> **RECORDS FOR THIS EXERCISE**:

◆ ◆ ◆ ◆ ◆ ◆ ◆

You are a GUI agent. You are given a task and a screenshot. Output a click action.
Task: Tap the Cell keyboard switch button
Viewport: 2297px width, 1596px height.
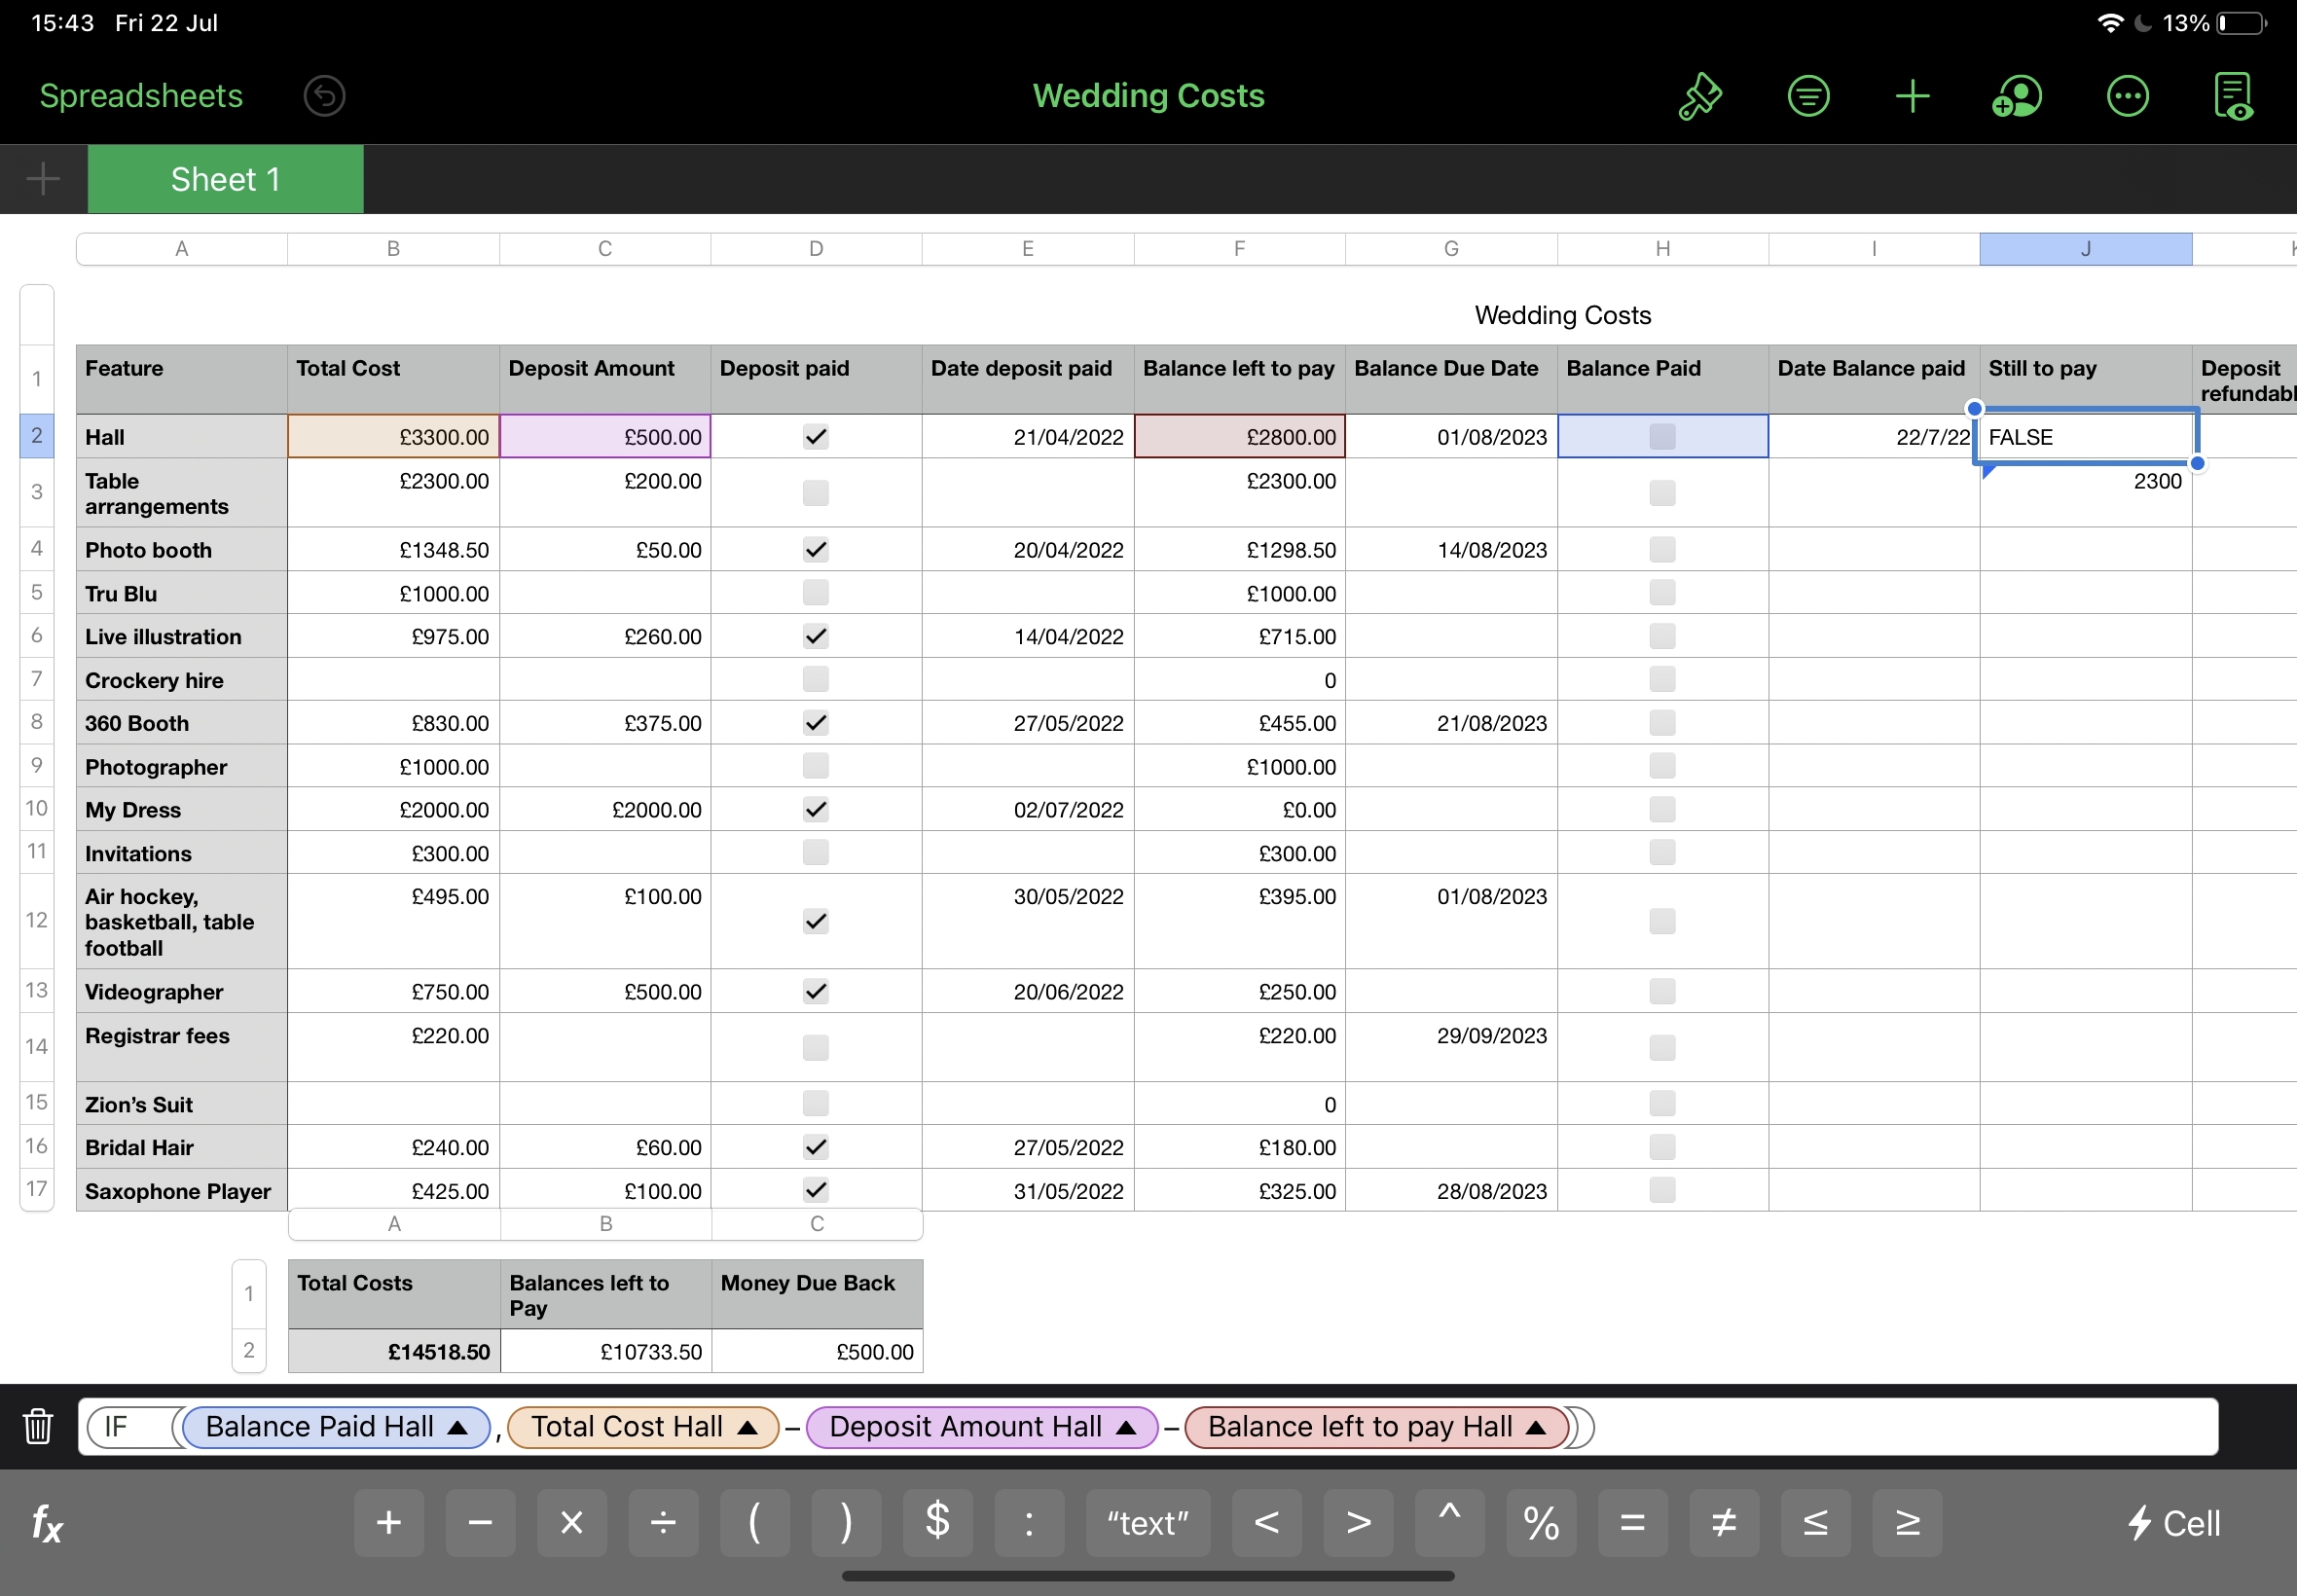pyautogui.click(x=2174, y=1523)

◆ ◆ ◆ ◆ ◆ ◆ ◆

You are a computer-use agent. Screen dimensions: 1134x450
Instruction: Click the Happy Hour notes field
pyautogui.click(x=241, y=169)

◆ ◆ ◆ ◆ ◆ ◆ ◆

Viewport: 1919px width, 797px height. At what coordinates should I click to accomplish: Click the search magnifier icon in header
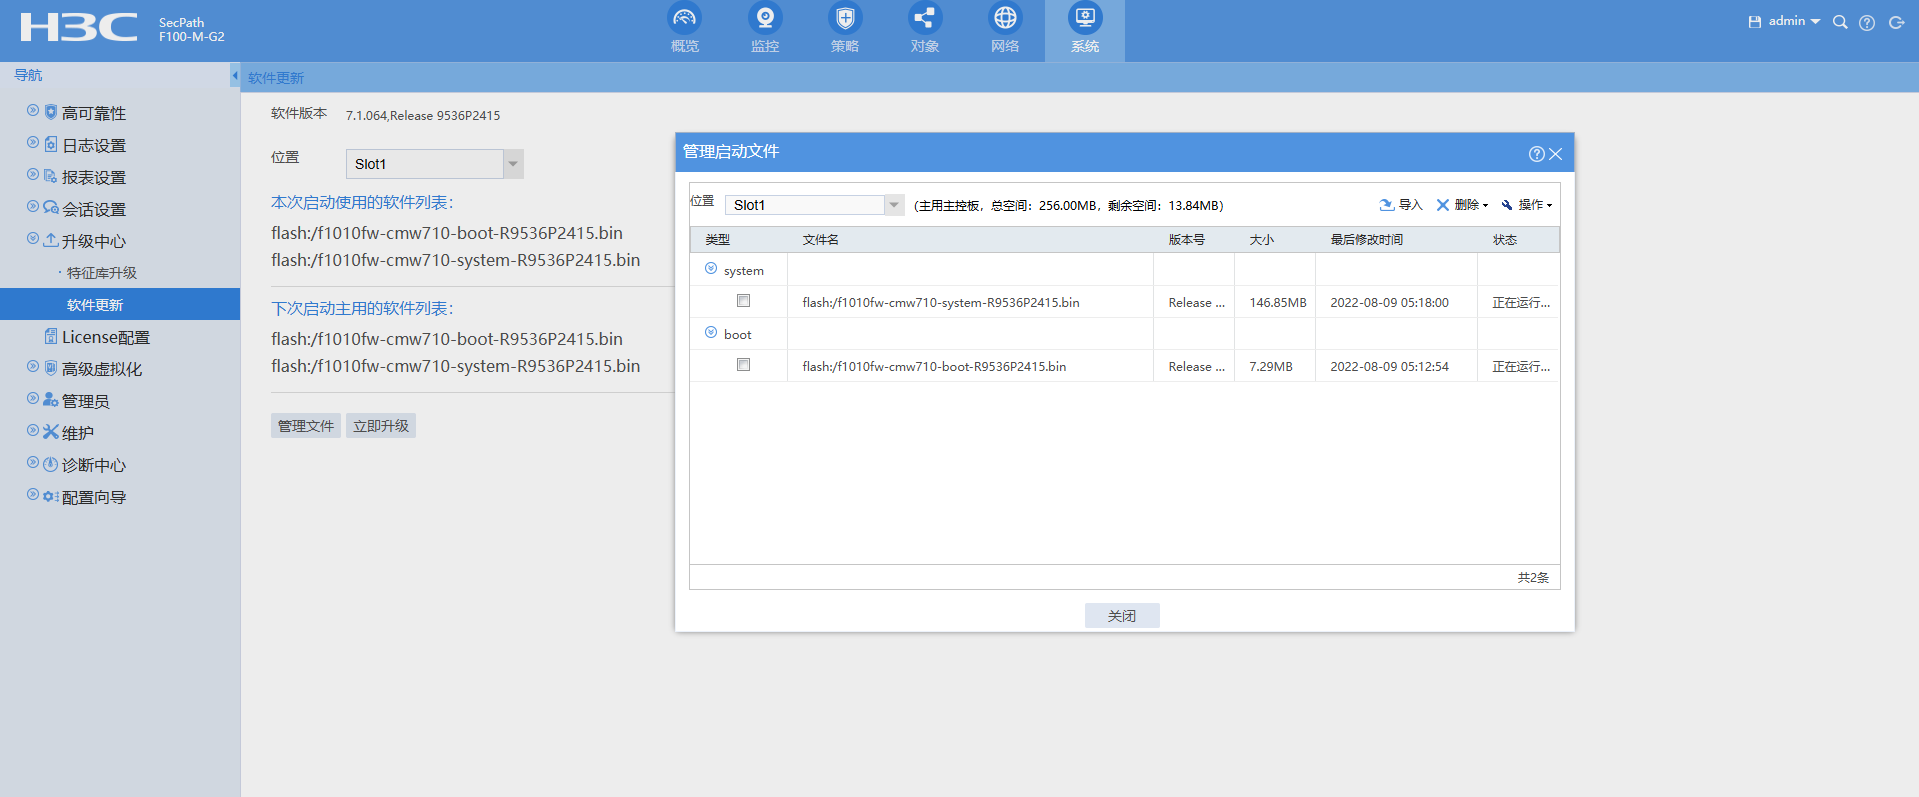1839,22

◆ ◆ ◆ ◆ ◆ ◆ ◆

> **WHAT IS REQUIRED**:
Update the part of the items that opens with the line containing "You are a computer-use" and closes with the line containing "pyautogui.click(x=241, y=169)" by replacing "agent" with "assistant". Give only those lines, with everything else unchanged.

> **REPLY TO THE TASK**:
You are a computer-use assistant. Screen dimensions: 1134x450
Instruction: Click the Happy Hour notes field
pyautogui.click(x=241, y=169)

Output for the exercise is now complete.